Public Cloud Services Revenues Surpass $500 Billion in 2022: IDC
Worldwide revenue for the public cloud services market totaled $545.8 billion in 2022, an increase of 22.9% over 2021, according to new data from the IDC Worldwide Semiannual Public Cloud Services Tracker.
SaaS applications were the largest source of public cloud services revenue, accounting for over 45% of the total in 2022. Infrastructure as a service was the second largest revenue category at 21.2% of the total revenue, with Platform as a service and SaaS System Infrastructure software at 17.0% and 16.7% respectively.
IDC data also showed that the top five public cloud providers – Microsoft, Amazon Web Services, Salesforce Inc., Google, and Oracle – accounted for more than 41% of the worldwide total revenue for a 27.3% year-over-year growth. Microsoft had the largest market share of the public cloud services market with 16.8%, followed by Amazon Web Services with 13.5%.

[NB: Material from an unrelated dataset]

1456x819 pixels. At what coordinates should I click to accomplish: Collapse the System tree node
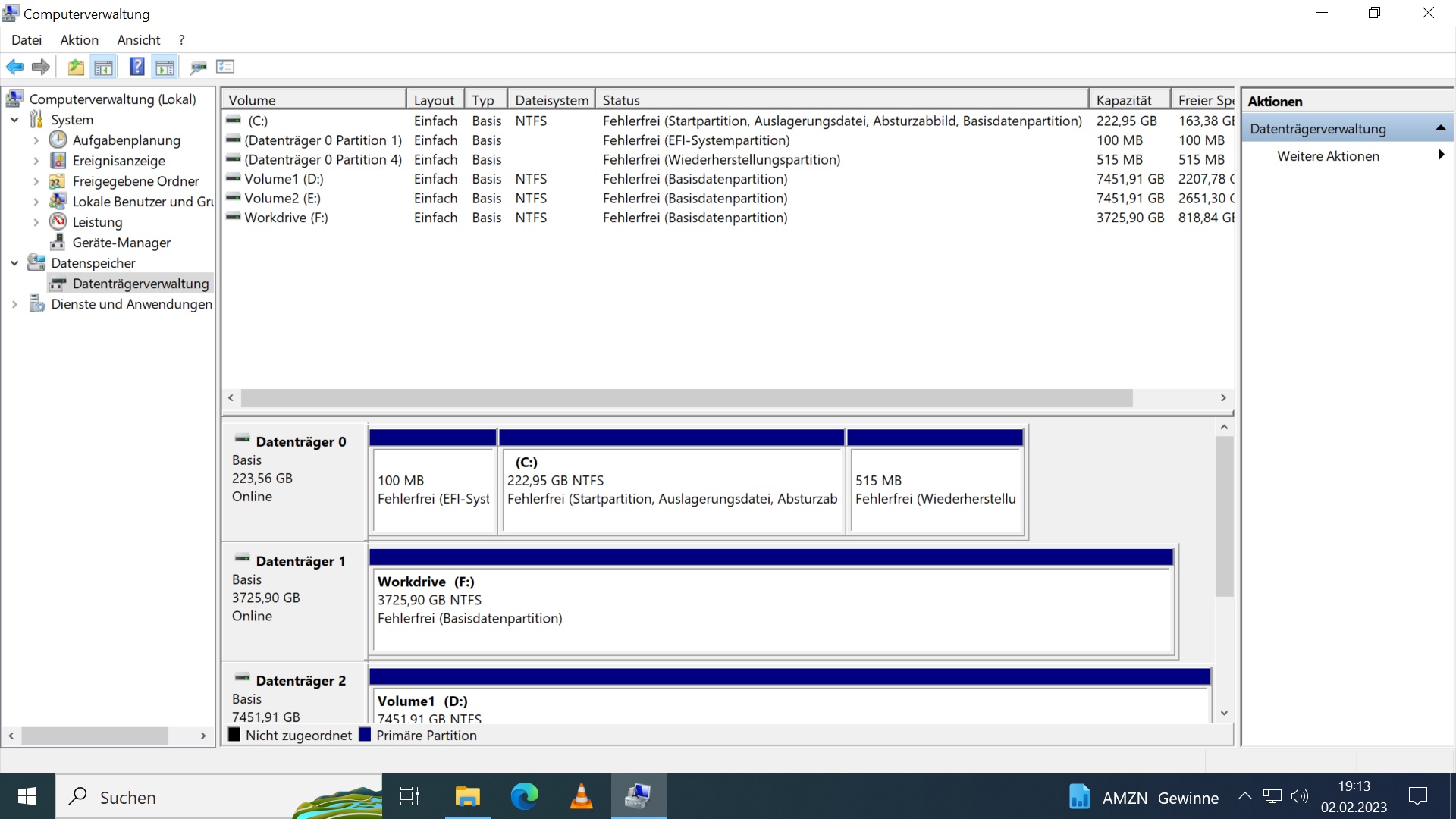tap(14, 120)
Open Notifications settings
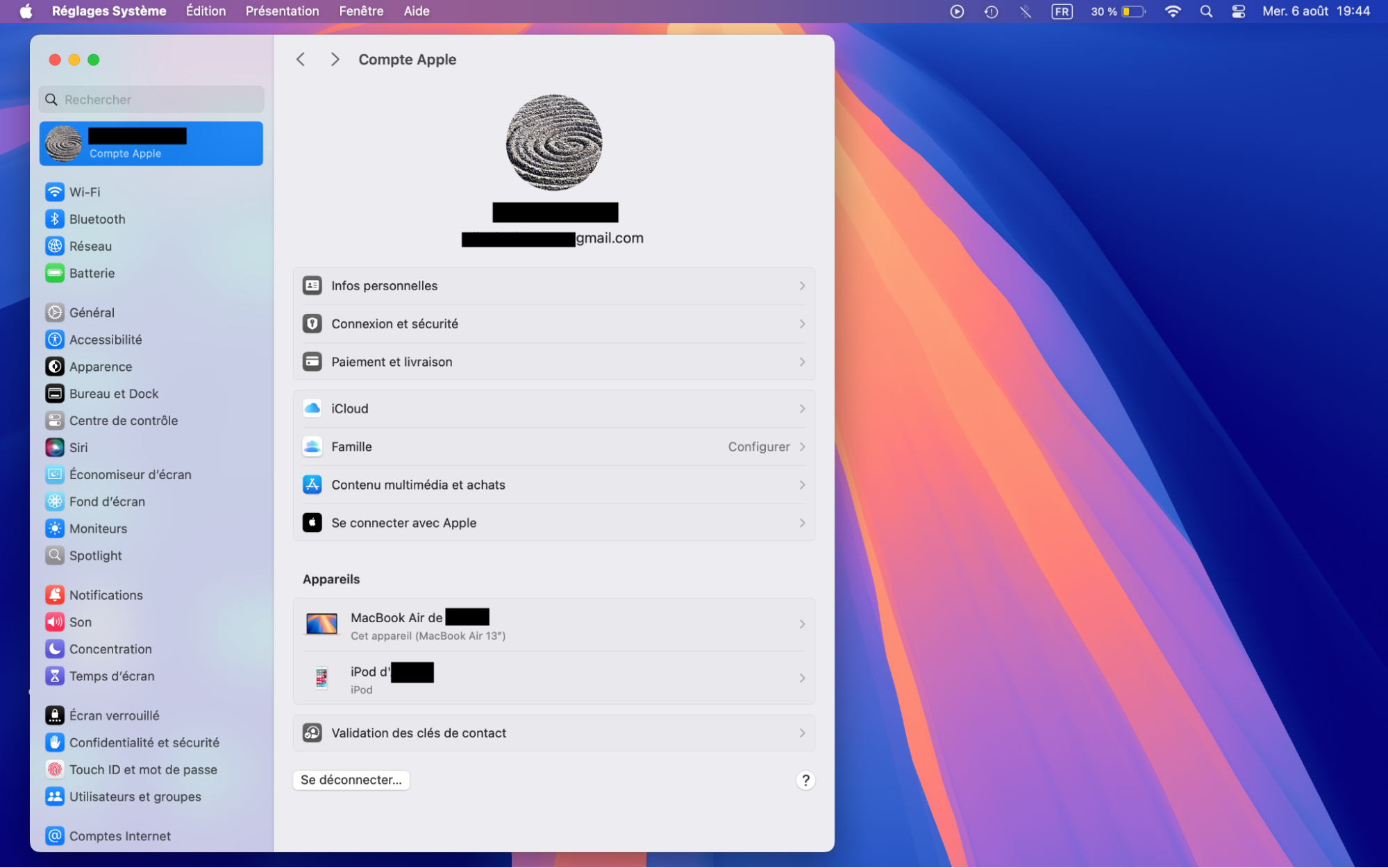This screenshot has width=1388, height=868. point(106,594)
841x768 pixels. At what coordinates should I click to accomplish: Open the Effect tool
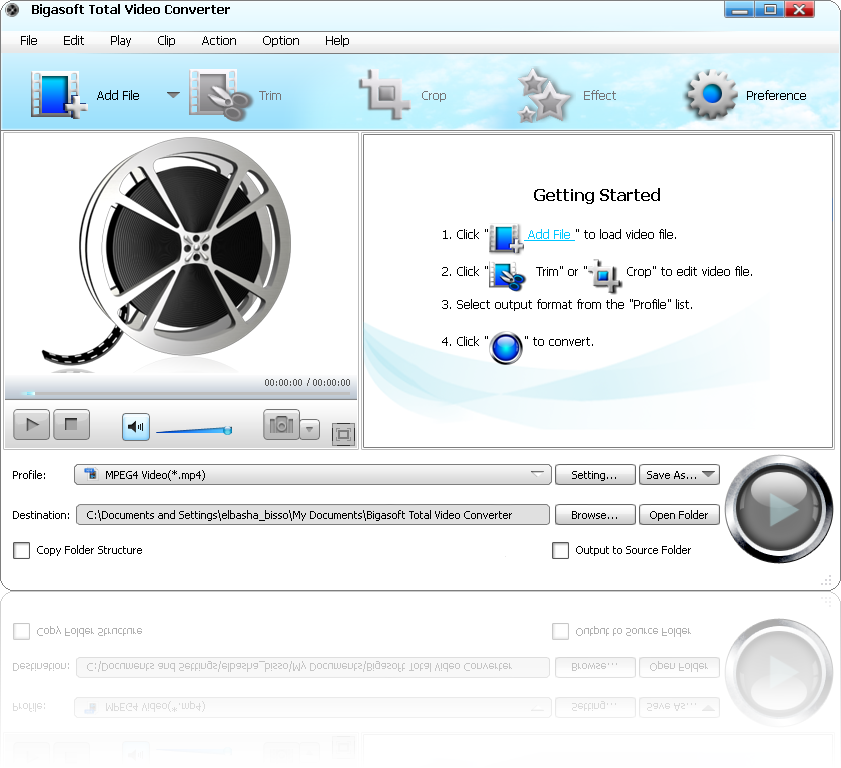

“Given the economic challenges of the past year, it’s easy to conclude that we are in a period where a focus on constraining new expenditures and optimizing the use of existing cloud assets will dominate CIOs’ priorities and shape the fortunes of IT providers for the next several years. It’s also a very wrong conclusion,” said Rick Villars, group vice president, Worldwide Research at IDC. “The assessment and use of AI, triggered by generative AI, is starting to dominate the planning and long-term investment agendas of businesses and cloud providers will play a significant role in the evaluation and adoption of AI enablement services.”
Though some budgets may be tightening due to lingering economic uncertainty, generative AI is driving long-term investment strategies for enterprises and cloud providers.
“Cloud providers are making significant investments in high-performance infrastructure,” said Dave McCarthy, research vice president, Cloud and Edge Infrastructure Services, IDC. "This serves two purposes. First, it unlocks the next wave of migration for enterprise applications that have previously remained on-premises. Second, it creates the foundation for new AI software that can be quickly deployed at scale. In both cases, these investments are resulting in market growth opportunities.”
Venture capital firm Andreessen Horowitz says that Generative AI warrants significant cloud investments due to its resource-intensive nature.
“Nearly everything in generative AI passes through a cloud-hosted GPU (or TPU) at some point. Whether for model providers/research labs running training workloads, hosting companies running inference/fine-tuning, or application companies doing some combination of both – FLOPS are the lifeblood of generative AI,” the company wrote. “For the first time in a very long time, progress on the most disruptive computing technology is massively compute bound.”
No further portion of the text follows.